Las distintas narraciones evangélicas resaltan cómo cada uno de los discípulos es conducido a una relación personal con Cristo. Marcos y Mateo subrayan la prontitud con que estos pescadores abandonan sus redes para seguirlo. Lucas, en la escena de la pesca milagrosa, muestra el camino de fe que los lleva a comprender su nuevo cometido. Juan, por su parte, sitúa el primer encuentro en las orillas del Jordán, donde la pregunta “¿Dónde vives?” revela el deseo profundo de convivir con el Maestro y recibir de él una misión que nace de la cercanía y la experiencia directa.

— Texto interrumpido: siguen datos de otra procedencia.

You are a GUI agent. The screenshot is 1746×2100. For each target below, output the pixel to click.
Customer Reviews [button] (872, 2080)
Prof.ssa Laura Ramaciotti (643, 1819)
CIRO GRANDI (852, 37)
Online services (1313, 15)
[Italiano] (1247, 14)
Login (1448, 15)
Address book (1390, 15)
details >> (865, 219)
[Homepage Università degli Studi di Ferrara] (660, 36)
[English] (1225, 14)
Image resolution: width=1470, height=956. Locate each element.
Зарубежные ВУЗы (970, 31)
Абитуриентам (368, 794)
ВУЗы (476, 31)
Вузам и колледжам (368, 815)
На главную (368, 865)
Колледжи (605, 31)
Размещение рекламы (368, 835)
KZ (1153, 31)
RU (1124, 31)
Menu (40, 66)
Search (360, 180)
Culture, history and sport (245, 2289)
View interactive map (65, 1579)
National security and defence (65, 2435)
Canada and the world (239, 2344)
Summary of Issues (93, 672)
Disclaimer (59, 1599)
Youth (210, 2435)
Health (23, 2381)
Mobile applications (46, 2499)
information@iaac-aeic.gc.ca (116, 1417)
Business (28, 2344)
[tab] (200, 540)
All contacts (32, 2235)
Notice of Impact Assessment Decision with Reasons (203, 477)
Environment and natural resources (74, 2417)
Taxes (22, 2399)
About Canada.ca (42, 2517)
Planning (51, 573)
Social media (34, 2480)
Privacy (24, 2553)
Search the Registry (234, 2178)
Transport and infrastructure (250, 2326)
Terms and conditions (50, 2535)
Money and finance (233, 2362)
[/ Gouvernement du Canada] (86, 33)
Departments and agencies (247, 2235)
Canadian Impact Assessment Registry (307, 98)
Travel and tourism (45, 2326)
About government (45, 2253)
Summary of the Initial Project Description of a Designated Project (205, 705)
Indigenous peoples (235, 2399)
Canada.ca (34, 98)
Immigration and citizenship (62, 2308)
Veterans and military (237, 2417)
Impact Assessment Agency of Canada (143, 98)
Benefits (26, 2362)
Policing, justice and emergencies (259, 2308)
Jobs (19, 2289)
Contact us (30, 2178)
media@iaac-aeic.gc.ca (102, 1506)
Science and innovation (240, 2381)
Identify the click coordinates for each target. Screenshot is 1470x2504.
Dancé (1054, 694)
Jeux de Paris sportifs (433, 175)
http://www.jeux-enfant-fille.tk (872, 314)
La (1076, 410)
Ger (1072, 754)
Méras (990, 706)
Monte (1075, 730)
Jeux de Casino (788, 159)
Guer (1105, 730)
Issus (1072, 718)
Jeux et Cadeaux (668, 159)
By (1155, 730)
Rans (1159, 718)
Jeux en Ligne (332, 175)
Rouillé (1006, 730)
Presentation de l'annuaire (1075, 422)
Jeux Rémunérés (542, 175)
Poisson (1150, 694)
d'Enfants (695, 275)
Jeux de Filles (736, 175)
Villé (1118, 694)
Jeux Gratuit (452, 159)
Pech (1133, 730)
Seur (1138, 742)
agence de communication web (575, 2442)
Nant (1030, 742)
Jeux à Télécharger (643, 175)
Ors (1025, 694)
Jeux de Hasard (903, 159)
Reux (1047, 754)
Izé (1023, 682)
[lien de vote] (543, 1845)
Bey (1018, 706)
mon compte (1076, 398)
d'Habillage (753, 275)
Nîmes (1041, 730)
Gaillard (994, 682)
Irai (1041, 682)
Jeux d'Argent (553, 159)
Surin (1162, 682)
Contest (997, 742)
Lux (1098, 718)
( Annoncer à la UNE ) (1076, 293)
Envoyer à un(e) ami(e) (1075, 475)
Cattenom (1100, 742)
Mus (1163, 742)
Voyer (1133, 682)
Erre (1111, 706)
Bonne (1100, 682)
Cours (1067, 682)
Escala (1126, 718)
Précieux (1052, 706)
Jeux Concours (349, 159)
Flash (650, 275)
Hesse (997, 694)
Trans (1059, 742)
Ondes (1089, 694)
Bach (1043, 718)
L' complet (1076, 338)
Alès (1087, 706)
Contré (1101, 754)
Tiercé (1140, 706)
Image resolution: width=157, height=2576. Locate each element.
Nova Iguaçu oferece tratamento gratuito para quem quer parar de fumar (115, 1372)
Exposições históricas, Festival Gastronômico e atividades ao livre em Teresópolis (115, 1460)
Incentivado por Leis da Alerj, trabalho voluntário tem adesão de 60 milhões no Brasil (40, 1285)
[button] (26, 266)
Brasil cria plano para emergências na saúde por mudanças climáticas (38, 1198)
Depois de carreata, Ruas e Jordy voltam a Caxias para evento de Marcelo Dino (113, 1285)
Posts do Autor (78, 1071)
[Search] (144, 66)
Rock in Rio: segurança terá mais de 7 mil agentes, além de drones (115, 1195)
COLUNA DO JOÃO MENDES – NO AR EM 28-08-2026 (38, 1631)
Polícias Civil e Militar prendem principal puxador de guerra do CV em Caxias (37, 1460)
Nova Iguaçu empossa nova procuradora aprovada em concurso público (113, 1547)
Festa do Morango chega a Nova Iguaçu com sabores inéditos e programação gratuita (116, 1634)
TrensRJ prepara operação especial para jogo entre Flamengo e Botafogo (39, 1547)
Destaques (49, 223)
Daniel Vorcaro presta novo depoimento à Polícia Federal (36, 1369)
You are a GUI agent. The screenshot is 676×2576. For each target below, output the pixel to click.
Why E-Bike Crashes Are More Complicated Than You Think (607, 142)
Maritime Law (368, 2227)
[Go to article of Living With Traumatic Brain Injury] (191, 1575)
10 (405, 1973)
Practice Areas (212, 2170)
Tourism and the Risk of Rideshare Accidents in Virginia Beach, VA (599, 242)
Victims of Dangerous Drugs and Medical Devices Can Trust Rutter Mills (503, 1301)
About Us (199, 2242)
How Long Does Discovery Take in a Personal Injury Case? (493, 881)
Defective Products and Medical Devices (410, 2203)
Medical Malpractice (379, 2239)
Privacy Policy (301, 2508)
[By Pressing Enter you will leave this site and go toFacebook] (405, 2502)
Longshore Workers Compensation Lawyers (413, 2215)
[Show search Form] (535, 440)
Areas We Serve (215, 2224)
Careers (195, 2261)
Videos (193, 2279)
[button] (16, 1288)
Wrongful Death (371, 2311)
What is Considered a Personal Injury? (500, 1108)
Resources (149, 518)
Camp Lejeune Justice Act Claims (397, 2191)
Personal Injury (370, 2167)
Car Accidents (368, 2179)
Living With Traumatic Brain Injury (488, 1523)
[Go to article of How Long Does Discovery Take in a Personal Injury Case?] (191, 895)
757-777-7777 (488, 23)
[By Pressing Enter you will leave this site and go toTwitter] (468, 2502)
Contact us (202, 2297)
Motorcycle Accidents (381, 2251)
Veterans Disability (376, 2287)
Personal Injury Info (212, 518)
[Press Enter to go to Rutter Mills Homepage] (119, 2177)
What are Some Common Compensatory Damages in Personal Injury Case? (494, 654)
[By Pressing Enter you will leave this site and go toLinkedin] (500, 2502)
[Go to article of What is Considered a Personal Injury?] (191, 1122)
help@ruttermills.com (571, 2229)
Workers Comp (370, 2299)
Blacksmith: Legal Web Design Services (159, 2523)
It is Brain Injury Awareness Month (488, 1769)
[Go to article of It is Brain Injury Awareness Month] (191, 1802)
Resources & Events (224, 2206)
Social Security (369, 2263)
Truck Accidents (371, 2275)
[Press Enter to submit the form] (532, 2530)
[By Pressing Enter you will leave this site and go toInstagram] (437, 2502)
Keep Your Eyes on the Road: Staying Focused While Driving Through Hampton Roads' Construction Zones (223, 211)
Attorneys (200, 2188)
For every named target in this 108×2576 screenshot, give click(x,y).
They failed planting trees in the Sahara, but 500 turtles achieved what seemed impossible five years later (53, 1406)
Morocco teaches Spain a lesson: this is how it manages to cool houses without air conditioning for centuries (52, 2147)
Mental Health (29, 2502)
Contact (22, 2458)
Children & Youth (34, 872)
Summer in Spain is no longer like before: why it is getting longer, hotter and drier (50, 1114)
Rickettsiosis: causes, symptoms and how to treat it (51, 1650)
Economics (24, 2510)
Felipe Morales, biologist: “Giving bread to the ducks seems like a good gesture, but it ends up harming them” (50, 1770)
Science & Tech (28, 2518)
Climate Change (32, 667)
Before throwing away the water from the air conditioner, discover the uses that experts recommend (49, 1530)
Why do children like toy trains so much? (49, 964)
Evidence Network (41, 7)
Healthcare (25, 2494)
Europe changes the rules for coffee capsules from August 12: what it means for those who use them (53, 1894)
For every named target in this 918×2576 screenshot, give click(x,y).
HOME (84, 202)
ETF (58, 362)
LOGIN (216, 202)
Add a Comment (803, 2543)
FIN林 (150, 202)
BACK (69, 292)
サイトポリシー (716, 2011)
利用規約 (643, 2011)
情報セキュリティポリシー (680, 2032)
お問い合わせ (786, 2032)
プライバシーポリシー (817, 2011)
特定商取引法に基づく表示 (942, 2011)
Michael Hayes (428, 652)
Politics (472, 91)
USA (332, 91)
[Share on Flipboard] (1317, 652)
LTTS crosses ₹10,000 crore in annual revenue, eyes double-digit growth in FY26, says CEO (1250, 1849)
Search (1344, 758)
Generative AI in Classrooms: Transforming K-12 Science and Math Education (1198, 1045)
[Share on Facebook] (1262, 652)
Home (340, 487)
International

Inicialmente, Jesús centra su predicación y la de los Doce en “las ovejas perdidas de la casa de Israel”, cumpliendo así las profecías sobre la reunión del pueblo de la Alianza. Sin embargo, esta aparente restricción no contradice la dimensión universal de la salvación, pues tras la Resurrección el mandato se hace explícito: “Id por todo el mundo” (Mc 16, 15). Así, la misión de los Apóstoles pasa a ser un signo profético que, partiendo de Israel, se extiende a todas las naciones. De este modo, el anuncio del Reino y la reunión de todos los pueblos en la comunión con Cristo siguen siendo la tarea y la esperanza de la Iglesia en cada época.